Originally, gprof had another use: Programmers used a different selection of command-line options to produce annotated source listings -- copies of the source-code files in which each block of executable statements is labelled with the number of times it was executed. The infrastructure for this is still present in gprof, but it has been superseded by a separate, special-purpose utility, gcov, which does a similar job much more efficiently.

To compile a source file for gcov, add the command-line options -fprofile-arcs and -ftest-coverage to the gcc command. In addition to the usual .o or executable file, the compiler will construct a data file, with a name ending in .gcno, containing data that gcov will use in building its reports.

At this point, you should recompile array-queue.c and test-queues.c with these options added. Confirm that the compiler constructs the array-queue.gcno and test-queues.gcno files.

Running the executable that results from such compilations now creates additional files, with file names ending in .gcda. These files contain data about the execution of the program, data that gcov also uses in its report.
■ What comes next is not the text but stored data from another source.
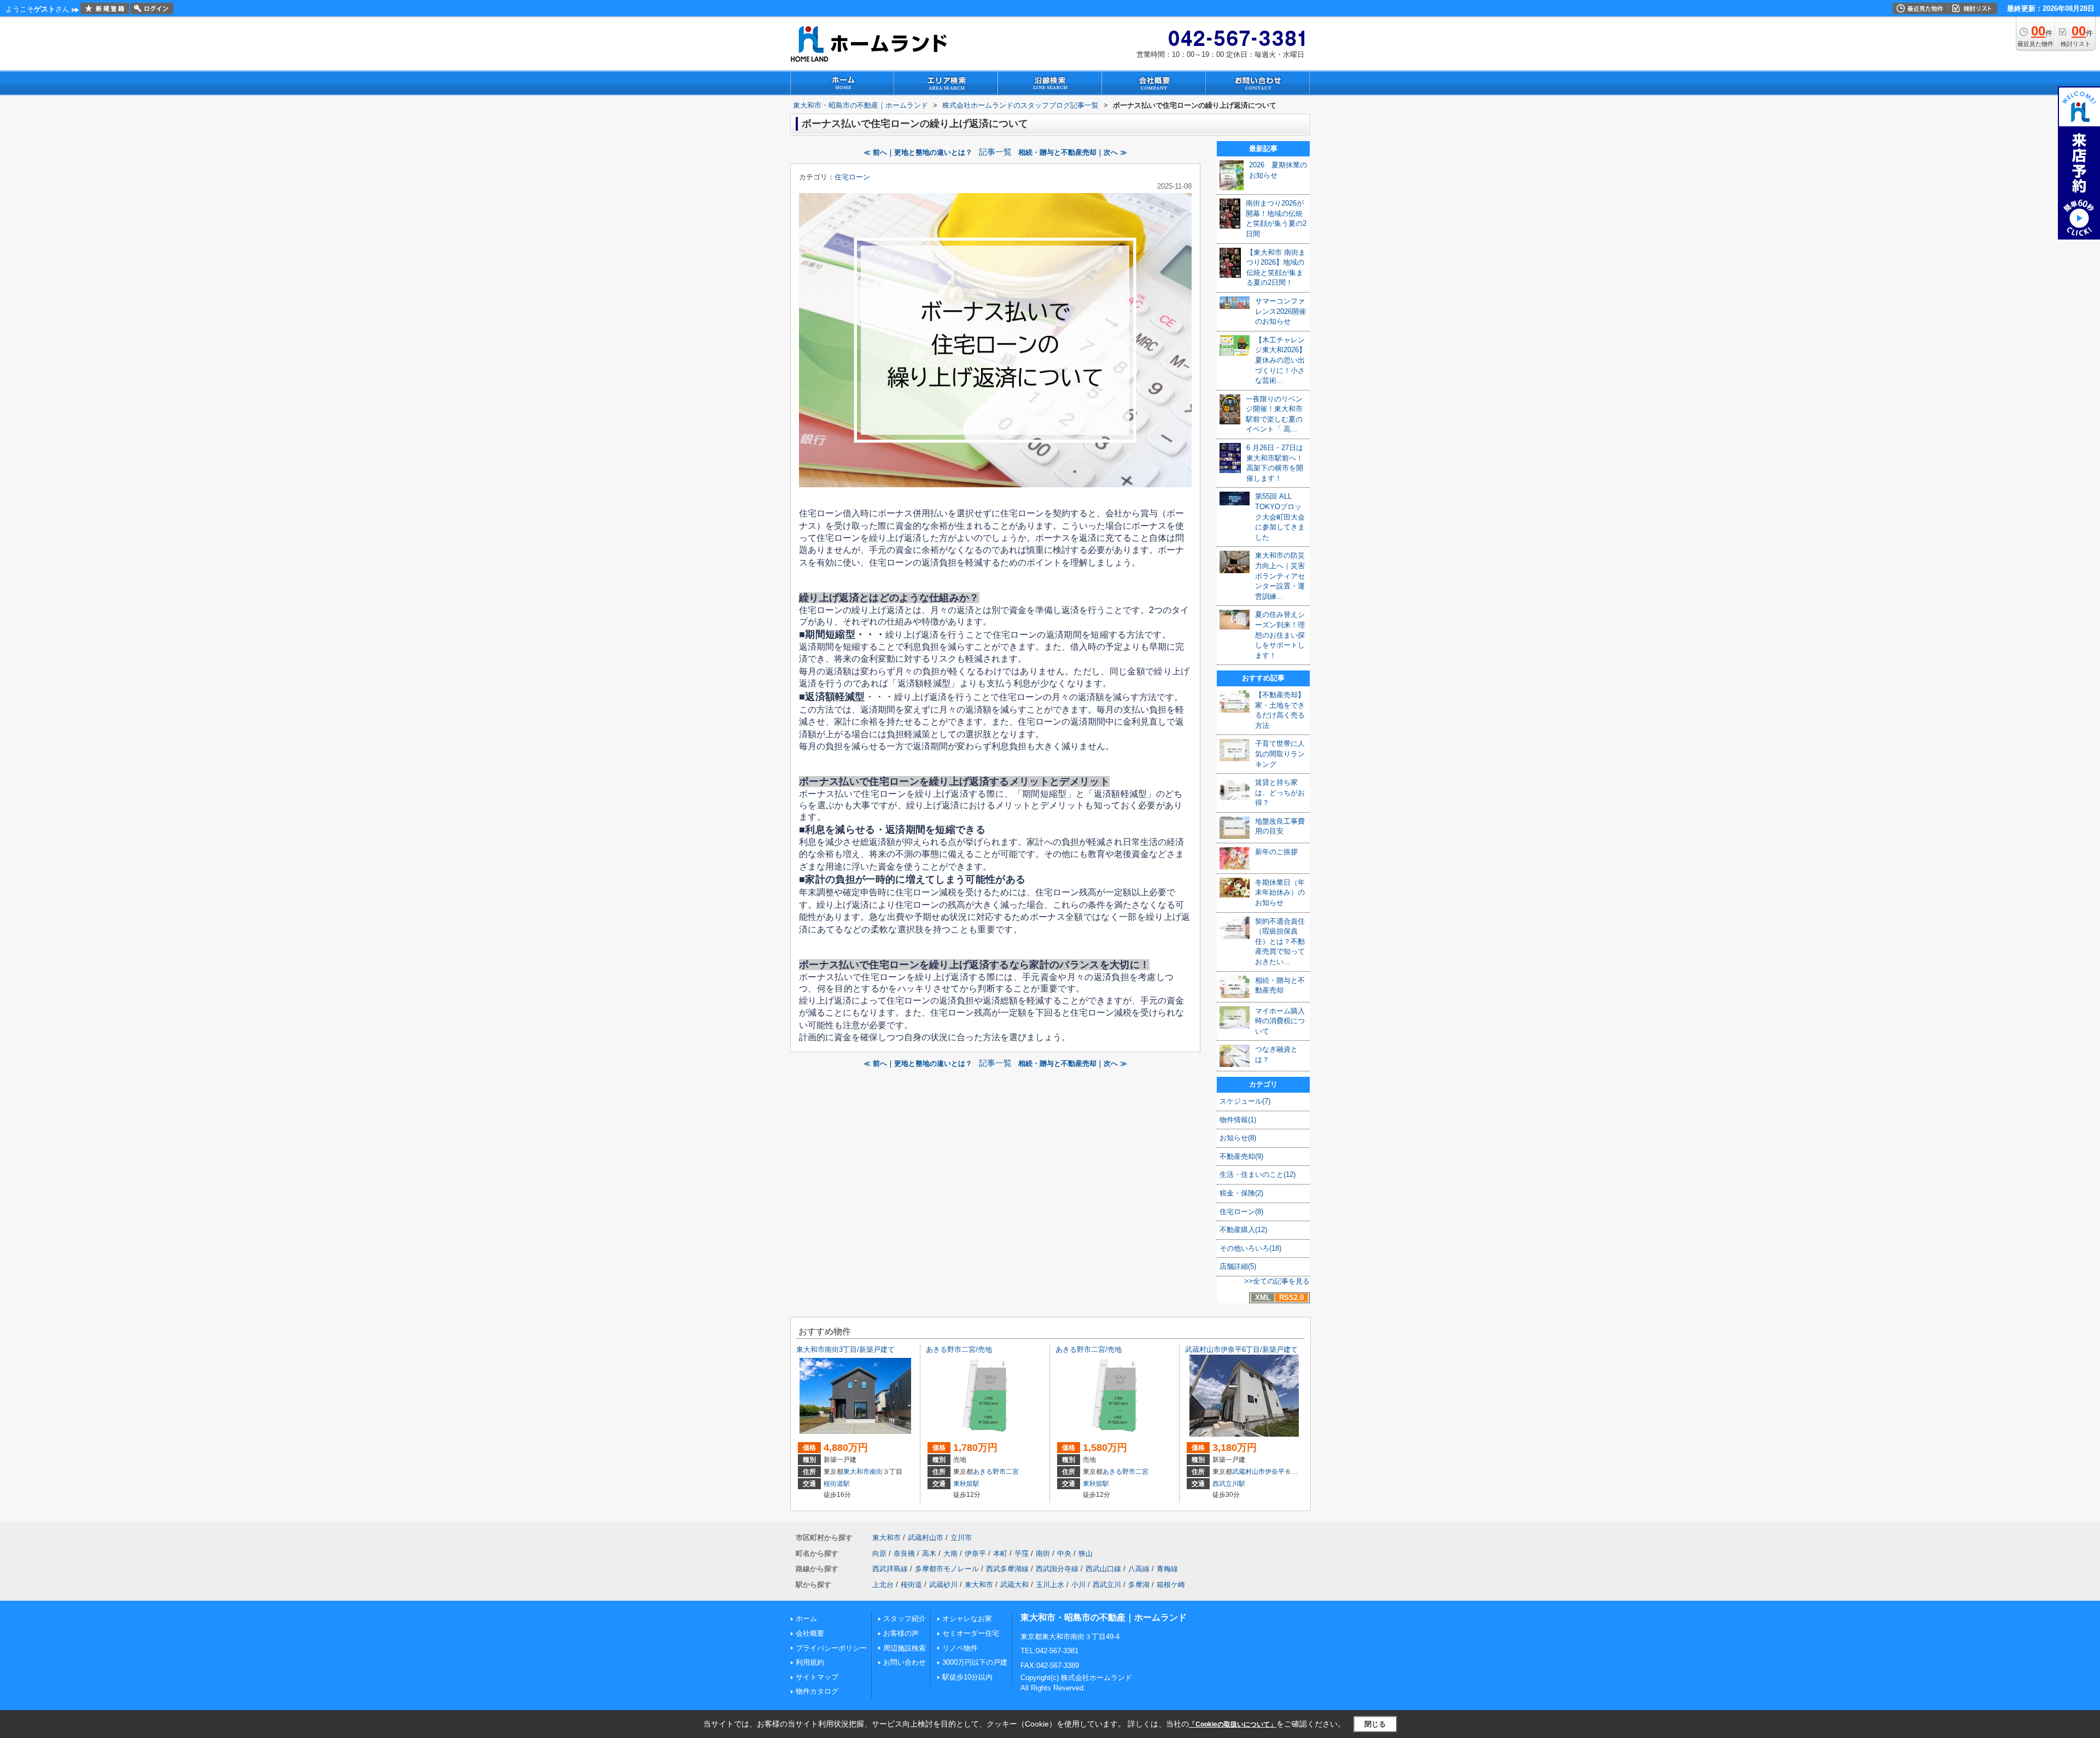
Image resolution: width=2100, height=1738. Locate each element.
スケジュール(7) (1245, 1101)
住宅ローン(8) (1241, 1212)
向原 (879, 1553)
To direct gcov to build the annotated source-code listings for a program, list the source-code files to be annotated as command-line arguments. The output from the gcov program tells you, for each source-code file, how many lines of the file contain executable statements and what percentage of those statements were in fact executed when the program was run. The annotated source-code listings appear in files with names similar to those of the original source-code files, but with .gcov added at the end.

The .gcov files are ordinary text files. Each line of source code is prefixed with an execution count and a line number. For lines that contain no executable statements, the execution count is replaced with a hyphen; for lines containing statements that were never executed, the count is replaced with the marker #####. (The idea of using a special marker, instead of just writing the execution count as 0, is to call the programmer's attention to such lines. Code that is not being executed is not being tested, and so is particularly likely to contain undetected errors.)

Use the execution counts to determine the percentage of invocations of the queue_size procedure in which the rear queue position had “wrapped around” the end of the array while the front queue position had not, so that the former position was actually less than the latter.

Use the execution counts to determine how many times the array underlying a queue had to be resized and reallocated during the execution of the program.

Determine which statements were executed more frequently than any others in the program. Explain why those statements were executed so much more often than any of the others. Suggest a way to revise the program to avoid some of these statement executions, without affecting its correctness or reliability.

Confirm, using the output from gcov, that a third of the executable statements in test-queues.c are not executed at all when test-queues is run. Explain why not.

Determine what effect the -f option has on the output from gcov and describe some circumstances in which the additional information might be useful.